When it came time for college, Andie knew she wanted a place where she would be free to explore her interests and passions, and, just as importantly, she wanted a diverse community with people from all over the world. Coming to Penn, however, was unexpected.
“I've always wanted to experience living in a city, but I never really considered Penn because I thought it was too pre-professional,” Andie said. “But, once I learned more about the school, I realized that Penn provides so many opportunities to pursue whatever career option that you choose.”
Andie is undecided but considering a major in economics and a minor in either anthropology or sociology. After college, she hopes to work with international development, addressing issues such as food security, education, or gender empowerment in communities abroad.
To pass time in quarantine, Andie has picked up both new and old hobbies. She has been playing the guitar more frequently and has also discovered a love for gardening, adding that her favorite vegetables to grow are cherry tomatoes and eggplants.
Outside of academics, Andie is the co-director of internal affairs for Penn Phillippine Association and a senior deputy for Penn Dems, through which she is involved with a Penn Action Team advocating for education equity funds for Philly public schools. She also designs advertisements for The Daily Pennsylvanian and is a member of the club water polo team.
“In my work with the Penn Action Team, I got to learn more about the public school situation in Philly and the lack of resources provided to students, so I think working with ACLP is a great way to directly support students in their education,” Andie said.
As the fundraising manager, Andie is excited to find ways for the outside community to get involved with ACLP and raise money for the program.
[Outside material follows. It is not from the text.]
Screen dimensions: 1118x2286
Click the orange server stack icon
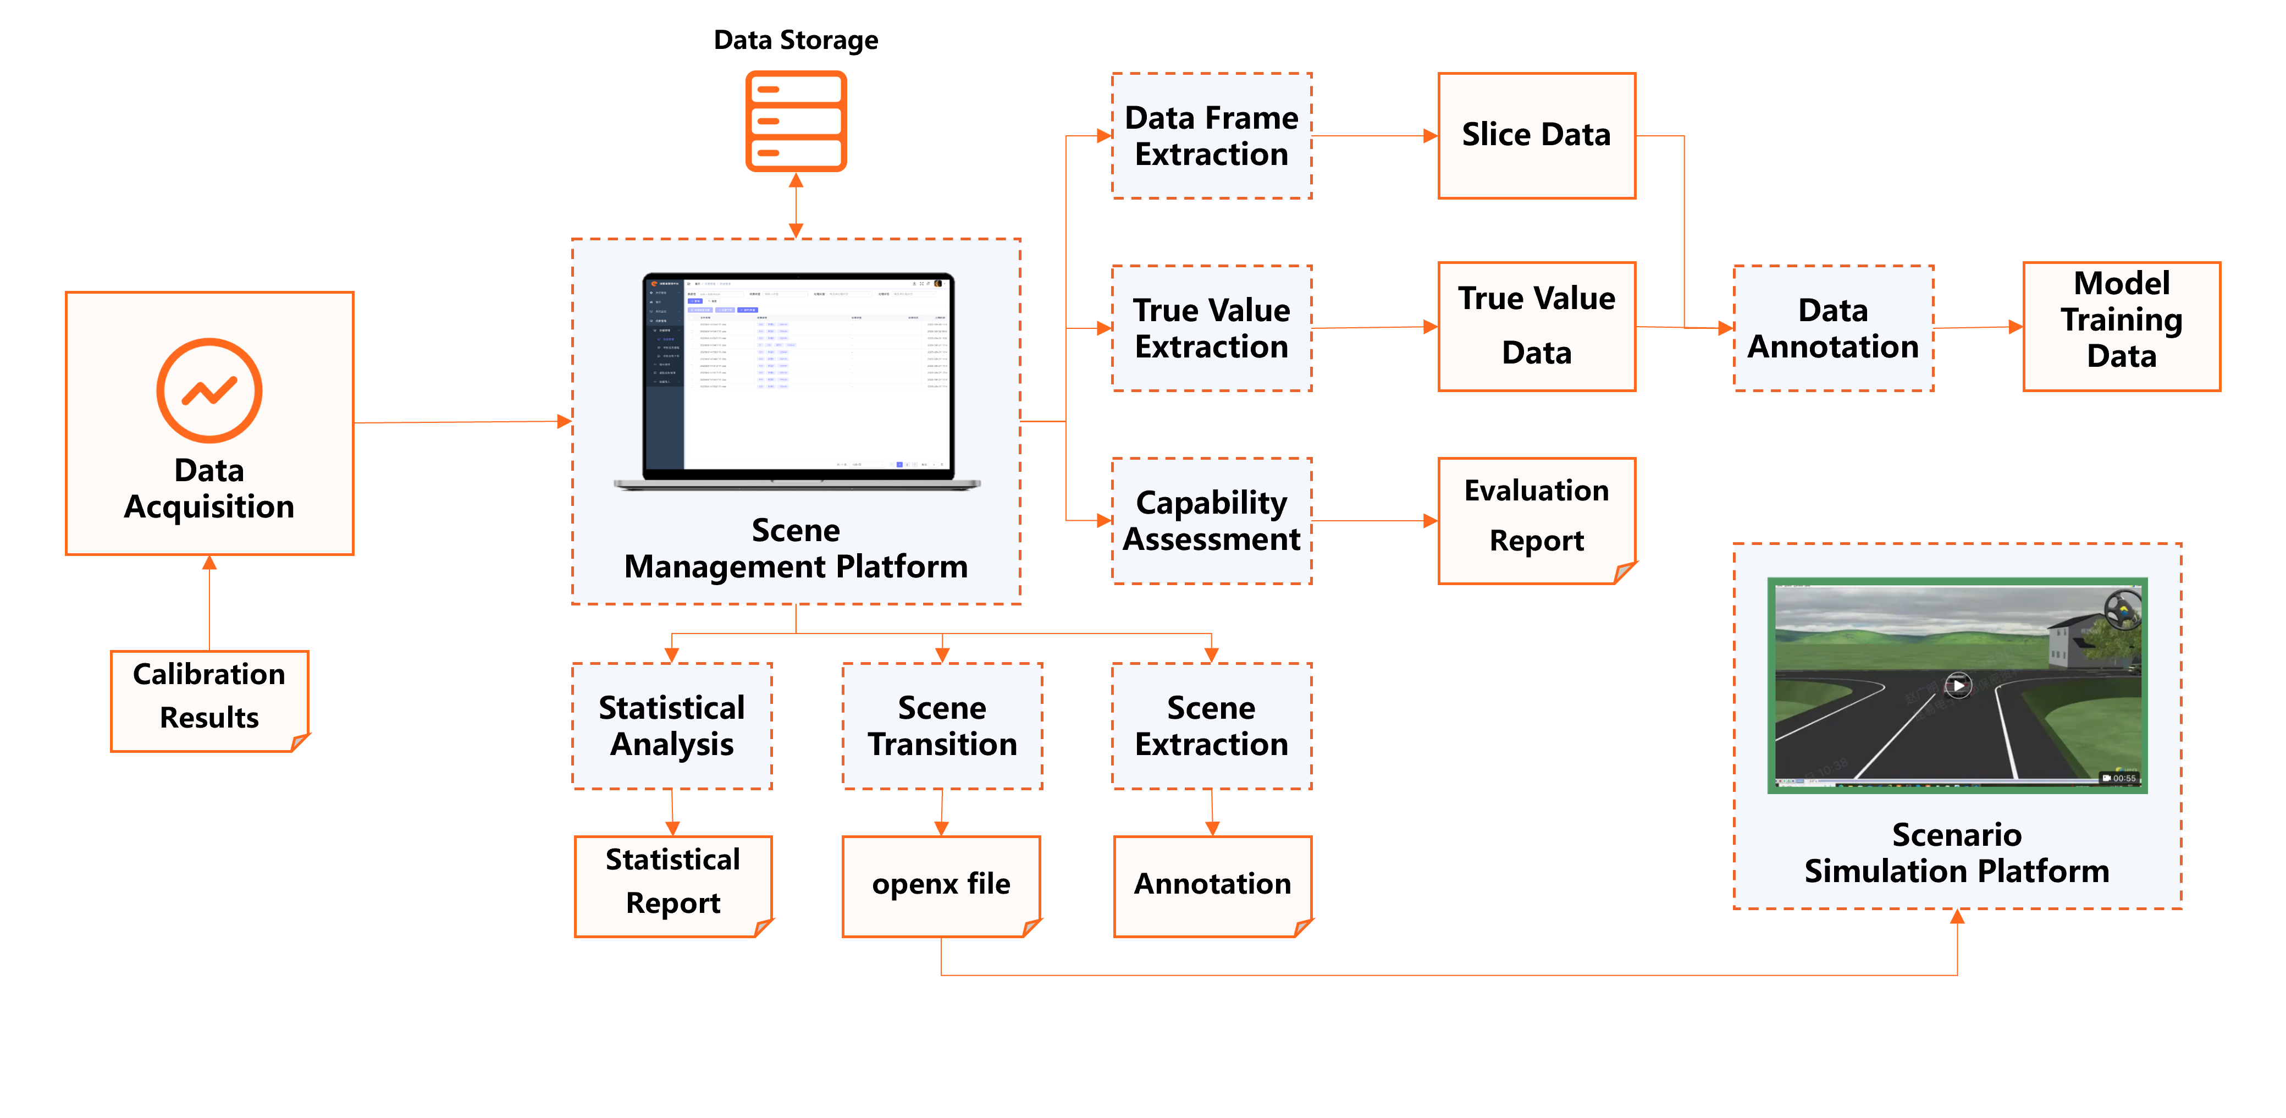coord(796,122)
What she is looking forward to the most, however, is getting to know the students and creating a welcoming environment for them.
“Something I wish I realized earlier in my life is that spaces to learn about and celebrate your culture are extremely important and you should definitely take advantage of them,” Andie said, adding that she hopes students will see ACLP not only as a college preparatory program, but also as a safe space to discuss their African immigrant experiences.